Sie sind hier

Parse Windows Log Files For Errors

4 posts / 0 new
Letzter Beitrag
dangibbons
Bild des Benutzers dangibbons
Parse Windows Log Files For Errors

Hi,

We're just taking OpsView for a spin and we really like it so far but I have a question regarding something we are stuck on:

We have a lot of Windows servers and one thing we must be able to do is monitor text based log files for error strings.  I can see there is a nagios check_logfiles plugin but I can't see how this will work with Windows.

Is parsing a log file in Windows even possible with OpsView?

Thanks

Dan

smarsh
Bild des Benutzers smarsh
Re: Parse Windows Log Files For Errors

Hi Dan,

I havent seen Windows log file monitoring with Opsview previously, however i have used check_logfiles before on Linux systems to check for a certain string and alert on that.

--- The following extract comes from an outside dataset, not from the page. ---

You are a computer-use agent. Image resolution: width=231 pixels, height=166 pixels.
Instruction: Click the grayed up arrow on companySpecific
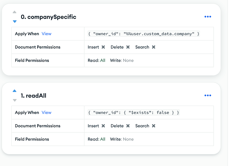click(14, 12)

Have you tried using "check_nrpe -H localhost get_logfiles" etc? I.e. install NSClient on the Windows machine, then copy the check_logfiles to the local machine, define it in NSC.ini (i think) and then run "check_nrpe -H windowshost -c check_logfiles -a string-we-want" for example!

Cheers,

Sam

dangibbons
Bild des Benutzers dangibbons
Re: Parse Windows Log Files For Errors

Hi,

Thanks for the response, I've pretty much worked it out now and it's a combination of what you descibed configuring nsclient.ini.

What I discovered in the process is that I can write custom powershell scripts and hook them into nsclient which allows me to do lots of goodies from custom log parsing to checking IIS websites :-)

Actually I noticed that the OpsView Windows agent is really nsclient++ but it seems to be an older version.  I installed NSCP-0.4.1.101-x64.msi instead and everything seems to work still.

Thanks

Dan

 

smarsh
Bild des Benutzers smarsh
Re: Parse Windows Log Files For Errors

Hi Dan,

Thats great news! Yeah it is NS Client (a project we sponsor) essentially, i think that the main difference between the standard one and ours is a few tweaks in the .ini file around SSL on by default, etc however the "non-Opsview" NSClient works just as well.

That sounds really interesting RE: Powershell, i havent really played around with it much since its inception to honest but i can imagine it being quite powerful. If you dont mind, could you let us know what you've done so that we can potentially pass this into the development team for future releases potentially, or so that other Opsview users who find this post will have a better idea of how to do it etc?

Cheers,

Sam